DATA TO USE:
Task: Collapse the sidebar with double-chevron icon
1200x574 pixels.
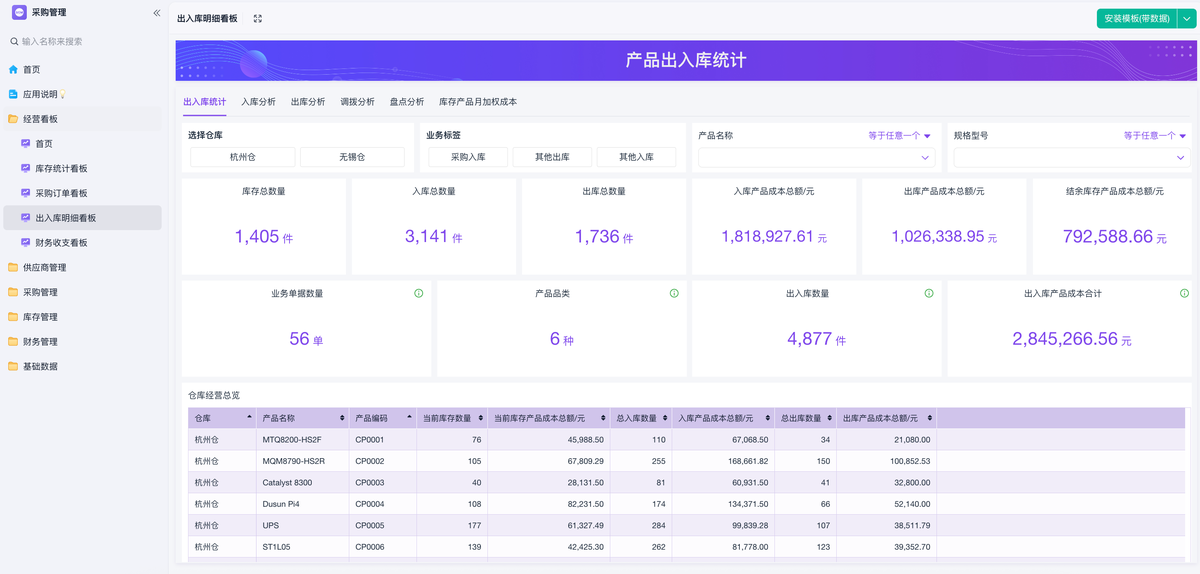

...

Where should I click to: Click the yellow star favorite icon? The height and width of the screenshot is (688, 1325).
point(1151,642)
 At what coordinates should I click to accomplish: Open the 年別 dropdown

...

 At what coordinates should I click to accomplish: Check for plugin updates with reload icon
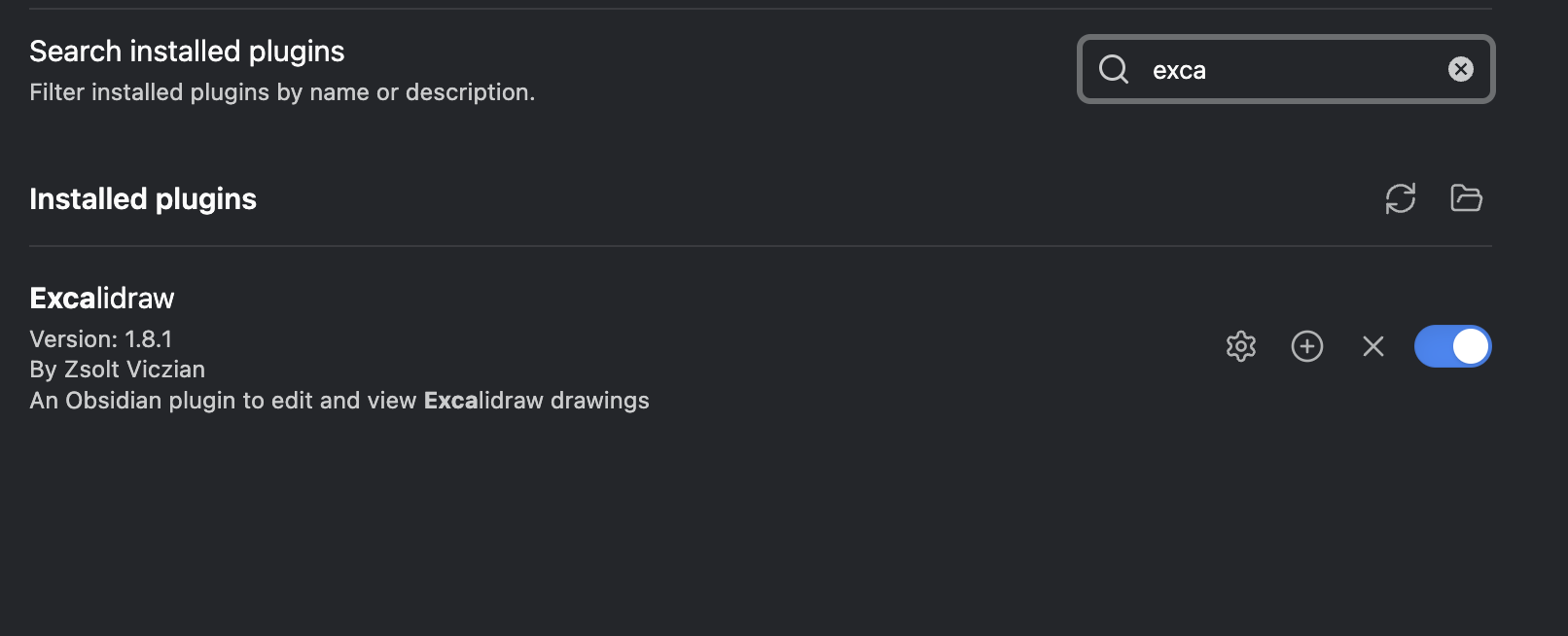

WHAT THE EXERCISE ASKS:
Out of the entries above, write out only the lines between the line holding "Where should I" and the line holding "At what coordinates should I click to accomplish: Open", inclusive, each exactly as given.

ANSWER FOR THE TASK:
Where should I click to: Click the yellow star favorite icon? The height and width of the screenshot is (688, 1325).
point(1151,642)
 At what coordinates should I click to accomplish: Open the 年別 dropdown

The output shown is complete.